▸ **Verilen Görev 1**:
Okuma parçasının ilk cümlesine göre aslan parçalarımızın yoksun kaldığı şeyleri sırala.
▸ **Verilen Görev 2**:
Okuma parçasındaki "Bunlar da bir" sözlerinden "sanki içime doğmuştu." sözlerine kadar olan kısmı hiç değiştirmeden yaz.
------ Okuma Parçası ------
Yemek yemeye, banyo yapmaya fırsatları olmayan, uykuya, sıcak bir kâse çorbaya hasret, aslan parçalarımızın çektikleri sıkıntıları düşündükçe isyan ettiğim için kendimden utanmıştım.
Kim bilir kaç saatler uyuyamıyorlardı.
Ağırlaşan göz kapaklarına yenik düşerek belki birkaç dakikacık karların veya bir çamurun üzerinde kestirebiliyorlardı.
Bizler bir kaç saat soğukta kalmaya isyan ederken onlar aylardır yüreklerinde vatan sevgisi her şeye katlanarak savaşıyorlar.
Ölüme meydan okurcasına,
Yaralanıyorlar, şehit oluyorlar.
Aslanlarımız o haldeylerken eğlenmek, neşelenmek aklımın ucundan bile geçemezdi zaten.
Birkaç lokma yemeğimi yedim televizyon kanallarını gezmeye başladım.
Bazı yobazların yılbaşı kutlamaları hakkında fetva vermeleri yetmezmiş gibi gördüm ki halen dinsizliğe vardıracak kadar ağır ithamlarla, tahriklerde bulunuyorlar.
Sunturlu belalarla o kanalları kapatıyordum.
Bu adamlar, bu kanallar, halkı bölme görevi üstlenen bir çeşit teröristlerdir.
Çünkü ne demişler dil, bir çeşit tehlikeli silahtır.
Bunlar mezhep savaşı çıkartarak Türkiye’yi parçalamak isteyen emperyalist güçlerin uşaklarıdır.
Ne yazık ki devlet yetkilileri bunlara müdahale edecekleri yerde görmezden geliyorlar.
Bazen de ödüllendiriyorlar.
Bunlar da bir kemik kapabilmek için adeta bir birleriyle yarışıyorlar.
***
Yazımın başında tedirgin olduğumu yazmıştım.
Evet, bir şeyler olacağı sanki içime doğmuştu.
Halkın bir bölümü yeni yıldan yeni umutlar ,mutluluklar bekleyerek uğursuz saydıkları 2016 dan kurtulmayı müzikli yerlerde kutlamak isteyebilirdi.
Doğaldır.
Kimse bir eğlence yerine çıkmasa bu sefer terörden korkulduğunu, sinildiği izlenimi olacaktı.
Öte yandan terörü besleyen güçler için toplu katliam yapabilmenin kolay yoluydu bu.
------ Sağlanan Veriler ------
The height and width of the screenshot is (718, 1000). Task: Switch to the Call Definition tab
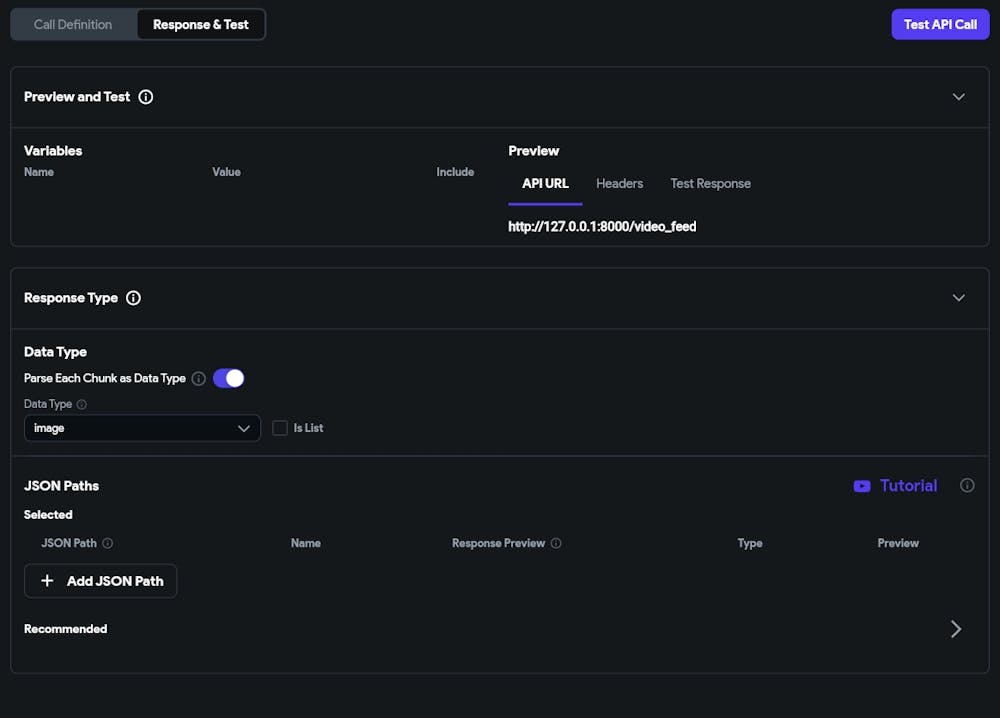tap(73, 24)
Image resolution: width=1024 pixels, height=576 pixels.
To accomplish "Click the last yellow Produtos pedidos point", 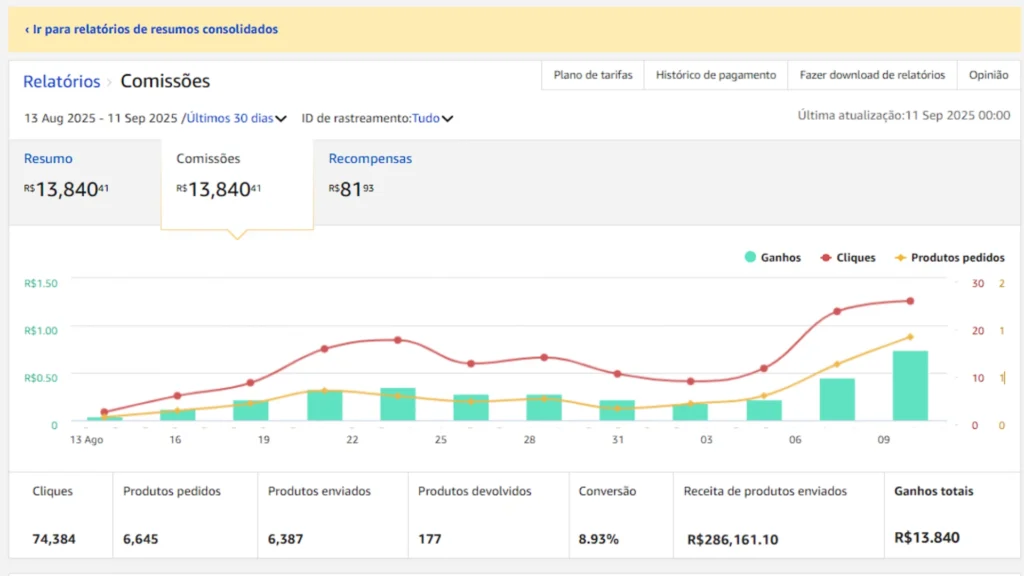I will (x=910, y=337).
------
▸ **Doğru Cevap 1**:
Yemek yemek, banyo yapmak, uyku, sıcak bir kâse çorba

▸ **Doğru Cevap 2**:
Bunlar da bir kemik kapabilmek için adeta bir birleriyle yarışıyorlar.
***
Yazımın başında tedirgin olduğumu yazmıştım.
Evet, bir şeyler olacağı sanki içime doğmuştu.